Ale to wszystko było niczym w porównaniu z pożerającymi
wszystko hordami opasłych wielkich jak słonie szczurów!
Od dawna z moich nocnych koszmarów budzi mnie
jeden i ten sam mężczyzna. To on uzmysłowił mi skąd się
biorą moje fobie i nocne lęki. Pomógł mi wyrzucić cały ten
balast z siebie słuchając mojego opowiadania o zdarzeniu,
które stało się ich kanwą.
Długo trwało, zanim moja podświadomość zrozumiała, że
jestem bezpieczna, że tamten czas minął bardzo dawno i
bezpowrotnie, że nie powtórzy się nigdy.
***
Okupacja niemiecka na ziemiach polskich w czasie II
wojny światowej jest tematycznym “worem bez dna”.
Każda osoba, której udało się przeżyć wojnę, znalazłaby
godny opowiedzenia, czy opisania epizod. Powojenne lata
nasycone były opowieściami o przeżyciach tych, którzy
przeżyli. Ja znam ten okres “pogardy” z wielu źródeł: z
książek, filmów, audycji radiowych, rozmów w gronie
rodzinnym. Chociaż byłam i ja naocznym świadkiem
pewnego zdarzenia, (jeśli można nazwać świadkiem
sześciomiesięczne dziecko, jakim wówczas byłam), które
mocno utkwiło we mnie i stało się przyczyną moich lęków.

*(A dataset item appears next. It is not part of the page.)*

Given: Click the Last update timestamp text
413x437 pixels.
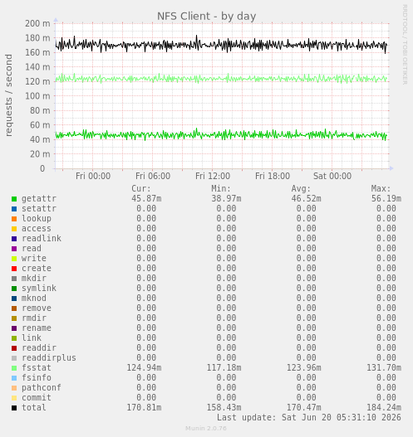Looking at the screenshot, I should 309,417.
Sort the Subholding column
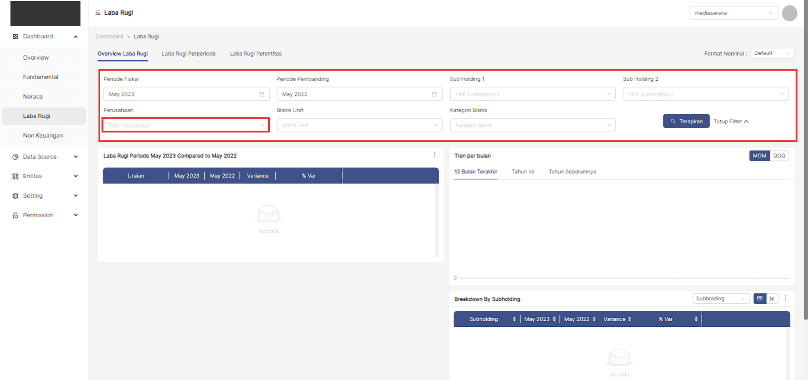 point(514,319)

Dziś do końca nie jestewm pewna, ile w nim jest moich
własnych przeżyć, a ile jest wynikiem zasłyszanych
opowieści. Trudno mi jest oddzielić w pamięci to, co
widziałam, od tego co usłyszałam w krążących w rodzinie,
często powtarzanych wspomnieniach tamtych dni, a przede
wszystkim od sugestywnych opowiadań mamy. Być może
one spowodowały, że z czasem wyrobiłam sobie
świadomość uczestniczenia w tym piekle.
***
Od dziesięciu dni, odkąd oddziały AK utworzyły
Rzeczpospolitą Partyzancką spokojne, ciche miasteczko w
dolinie rzeki Nidzicy przeżywało euforię wolności, ale w
rzeczywistości czaił się tu strach i groza. Większość
nielicznych pozostałych w mieście to byli ludzie starsi,
kobiety i dzieci. Młodzi i w sile wieku mężczyźni działali
przeważnie w Armii Krajowej lub Batalionach Chłopskich
Rzeczpospolitej Pińczowskiej, na terenie której powstała
wyżej wspomniana RP. Wszyscy czuli, że okupanci, zanim
wycofają się z tych okolic pomszczą śmierć swoich, którzy
zginęli od partyzanckich kul. Przezorniejsi uciekali
wcześniej do pobliskich wiosek. Partyzanci zaś szykowali
się do ostatecznej potyczki.
Najbardziej tragicznym epizodem w tych stronach była
bitwa rozegrana między partyzantami a hitlerowcami w dniu
5 sierpnia 1944 roku o nasz prastary gród pięknie położony
w kotlinie rzeki Nidzicy, w tzw. Niecce Nidziańskiej
otoczony wzgórzami i pogórkami.
Obok pięknego, z XII wieku kościoła, dawnej kolegiaty,
stał dom, w stylu dworków szlacheckich pobudowany, w
którym przyszłam na świat. W tym dużym domu,
otoczonym ogrodem z kawałkiem sadu moja mama została
ze mną, starą ciotką i służącą. Tato parę dni wcześniej
zmobilizowany był w swoim oddziale. W obejściu kręcili
się mieszkający w oficynach robotnicy rolni sprowadzeni z
Podkarpacia do żniw.
Bo i czas był ku temu. W pamiętną sobotę 5 sierpnia
miasteczko pogrążone było we śnie po pracowitym dniu. Po
krótkiej letniej nocy zapowiadał się upalny dzień, ale
wczesny świt był jeszcze chłodny i rzeźki. Zaczynało się już
przejaśniać. Nad wydzielającymi odurzającą woń pobliskimi
łąkami unosiły się srebrzyste mgły i powoli osiadały w
postaci rosy na trawie. Lekki wiatr kołysał koronami
wielkich kasztanowców rosnących wokół kościoła. Za nimi
na polach złociły się kłosami łany pszenicy, srebrzyło żyto,
a gdzieniegdzie stały zgrabne kopki ustawione ze snopków
zbóż.
Miasteczko powoli budziło się ze snu. Wypędzano
krowy z zagród, zaprzęgano konie, aby dowieźć wory ziarna
do młyna, a rytmiczne uderzenia cepów o klepisko
świadczyły o młocce. Typowe odgłosy wczesnego poranka.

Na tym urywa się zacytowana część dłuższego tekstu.